Freezing Breast Tumors Instead of Cutting Them Out

In In The News by Barbara Jacoby

By: Cathy Cassata

From: healthline.com

What if we could freeze cancer in its tracks?

Researchers at New York-Presbyterian and Weill Cornell Medicine are doing just that in a clinical study currently under way that uses a procedure called cryoablation to freeze breast tumors.

Dr. Rache Simmons, chief of breast surgery at NewYork-Presbyterian/Weill Cornell Medical Center, and professor of Surgical Oncology at Weill Cornell Medicine, is leading the trial.

While early stage breast cancers are traditionally treated with a combination of radiation and surgery, Simmons says cryoablation is a breakthrough noninvasive treatment option for appropriate patients.

“Patients don’t need to have a surgical procedure to treat their breast cancer,” Simmons told Healthline. “The ablation takes about 20 minutes in the office. There is no need for anesthesia — just a bit of numbing medicine to insert the probe into the breast. There is also no incision.”

A matter of nitrogen

Cryoablation has been used for years to treat liver, lung, and kidney cancers, as well as noncancerous breast tumors, called fibroadenomas.

Simmons’ trial is the first time the procedure’s effects on the treatment of early stage breast cancer are being studied.

“The patients that are considered candidates for this procedure would be age 65 or older with small (1.5 centimeters or less) cancers where the cell type is not aggressive. They also need to have no evidence of spread to the lymph nodes,” says Simmons.

Task instructions: Reproduce the article on freezing breast tumors word for word, from the headline through its final quotation.

Data shown:
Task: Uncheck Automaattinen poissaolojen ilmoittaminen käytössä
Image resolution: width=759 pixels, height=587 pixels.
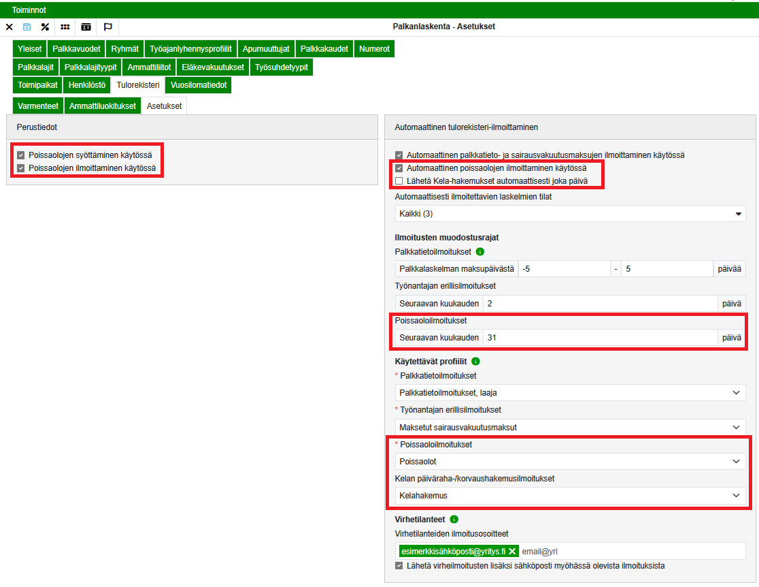Action: coord(399,168)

Your solution:
Freezing Breast Tumors Instead of Cutting Them Out

In In The News by Barbara Jacoby

By: Cathy Cassata

From: healthline.com

What if we could freeze cancer in its tracks?

Researchers at New York-Presbyterian and Weill Cornell Medicine are doing just that in a clinical study currently under way that uses a procedure called cryoablation to freeze breast tumors.

Dr. Rache Simmons, chief of breast surgery at NewYork-Presbyterian/Weill Cornell Medical Center, and professor of Surgical Oncology at Weill Cornell Medicine, is leading the trial.

While early stage breast cancers are traditionally treated with a combination of radiation and surgery, Simmons says cryoablation is a breakthrough noninvasive treatment option for appropriate patients.

“Patients don’t need to have a surgical procedure to treat their breast cancer,” Simmons told Healthline. “The ablation takes about 20 minutes in the office. There is no need for anesthesia — just a bit of numbing medicine to insert the probe into the breast. There is also no incision.”

A matter of nitrogen

Cryoablation has been used for years to treat liver, lung, and kidney cancers, as well as noncancerous breast tumors, called fibroadenomas.

Simmons’ trial is the first time the procedure’s effects on the treatment of early stage breast cancer are being studied.

“The patients that are considered candidates for this procedure would be age 65 or older with small (1.5 centimeters or less) cancers where the cell type is not aggressive. They also need to have no evidence of spread to the lymph nodes,” says Simmons.